For classes involving introductory Research or Experimental Methods.
This successful introduction to behavioral research methods provides step-by-step guidance through the processes of planning an empirical study, analyzing and interpreting data, and reporting findings and conclusions.
When Beginning Behavioral Research was created, it was conceived as an undergraduate text for students, who, as part of a course in research methods, are required to plan an empirical study, to analyze and interpret the data, and to present their findings and conclusions in a written report. With this in mind, however, through their years in the field the authors found that all research methods are limited in some ways, and therefore it is essential not to foreclose on the use of tools and techniques that enable the study of phenomena from more than one vantage point. By examining different scientific methods, theories, and units of analysis - rather than any single one - the authors are able to give students a broad base of scientific thinking that will, they believe, encourage the idea that each generation of researchers builds on the important findings of previous researchers in a chain of discovery and understanding.

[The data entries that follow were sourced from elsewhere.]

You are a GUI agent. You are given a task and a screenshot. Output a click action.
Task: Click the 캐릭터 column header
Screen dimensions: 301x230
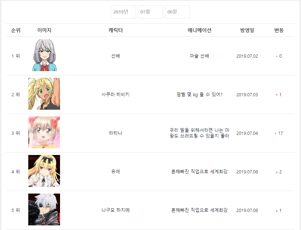tap(116, 30)
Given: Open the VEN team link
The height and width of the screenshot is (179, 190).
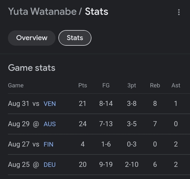Looking at the screenshot, I should coord(50,104).
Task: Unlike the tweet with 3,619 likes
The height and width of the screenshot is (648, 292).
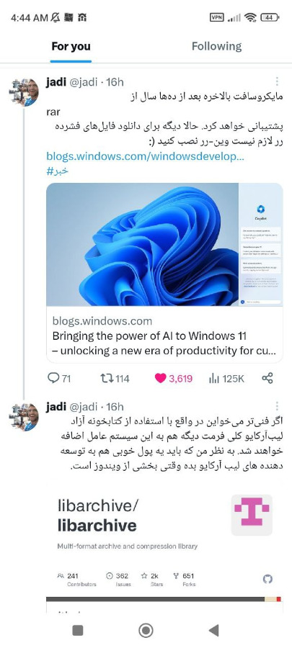Action: coord(174,378)
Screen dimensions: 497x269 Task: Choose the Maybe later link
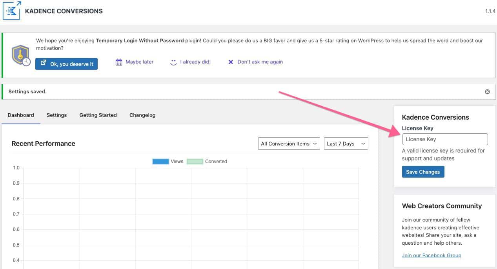139,62
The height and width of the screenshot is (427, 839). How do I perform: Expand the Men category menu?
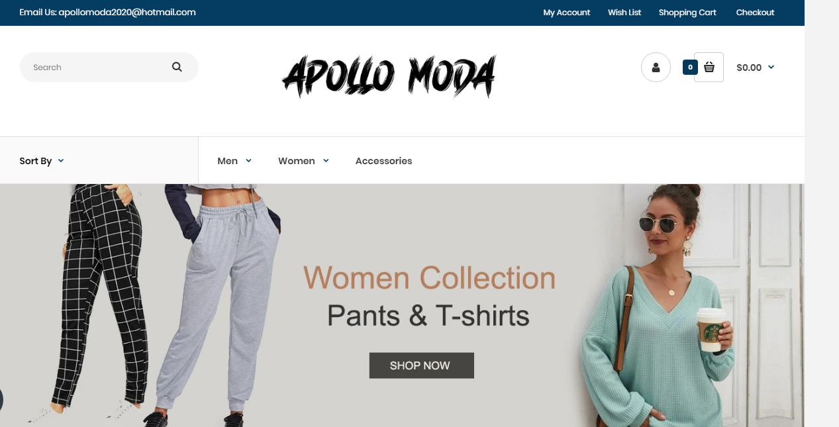[x=234, y=161]
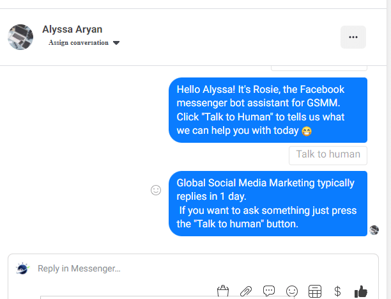
Task: Click the Talk to human quick reply button
Action: point(328,155)
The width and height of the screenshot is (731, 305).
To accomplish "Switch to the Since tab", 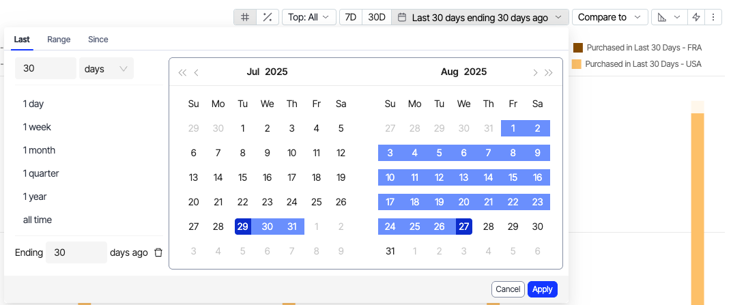I will point(98,40).
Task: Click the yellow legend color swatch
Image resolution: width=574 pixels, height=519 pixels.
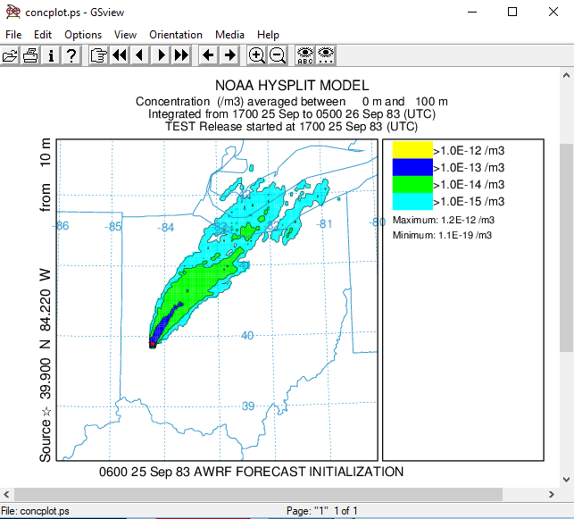Action: point(412,149)
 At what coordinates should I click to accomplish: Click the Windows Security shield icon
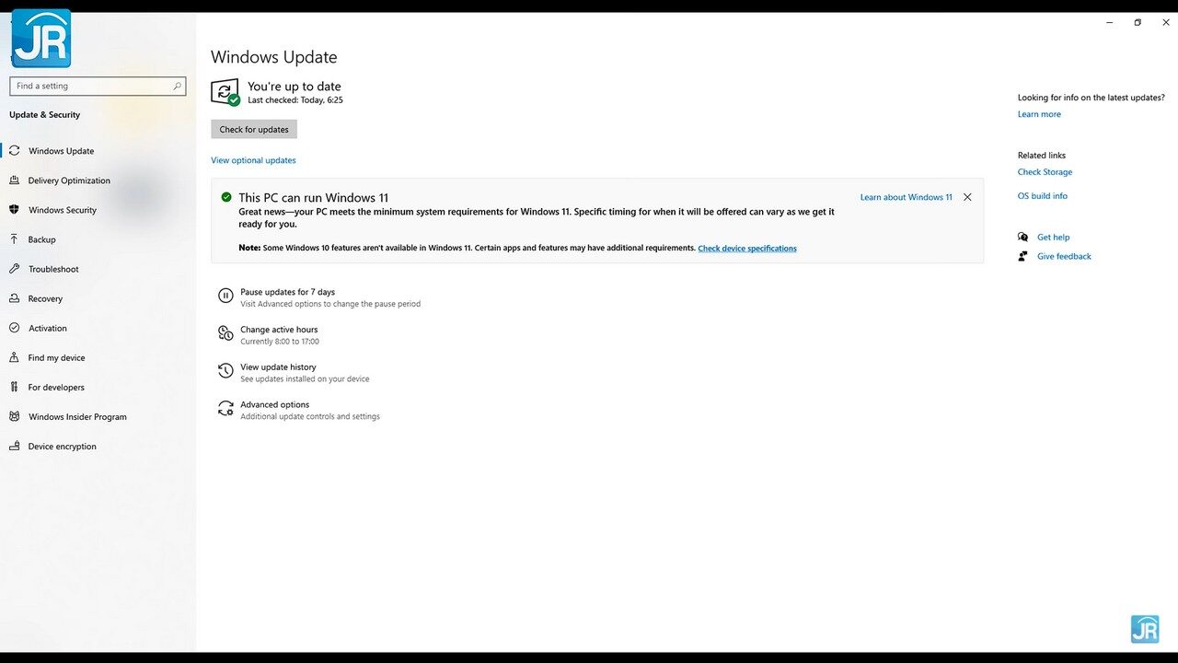tap(14, 210)
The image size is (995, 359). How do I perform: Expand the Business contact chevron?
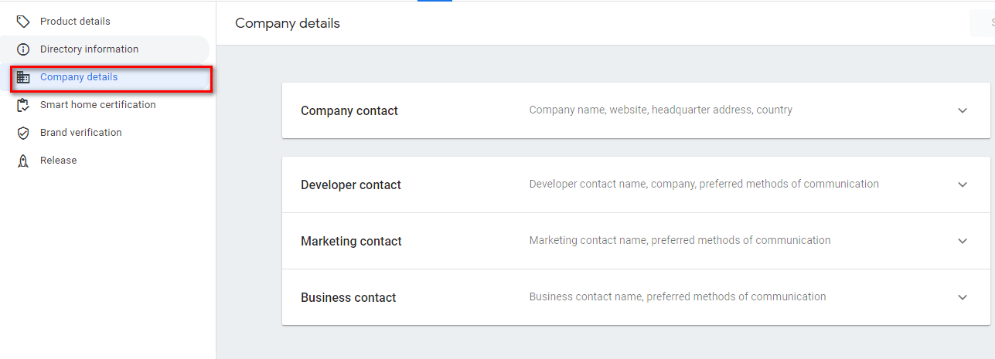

Ralph L. Rosnow is now Thaddeus Bolton Professor Emeritus at Temple University in Philadelphia, PA, where he taught courses in research methods and statistics for many years and directed the Ph.D. program in social and organizational psychology. He also taught research methods at Boston University in a master’s degree program in communication research and at Harvard University as a visiting professor in the psychology department.
http://astro.temple.edu/~rosnow
Robert Rosenthal is a Distinguished Professor at the University of California at Riverside and Edgar Pierce Professor of Psychology, Emeritus, Harvard University. In the realm of statistical data analysis, his special interests are in experimental design and analysis, contrast analysis, and meta-analysis. He served as co-chair of the Task Force on Statistical Inference of the American Psychological Association.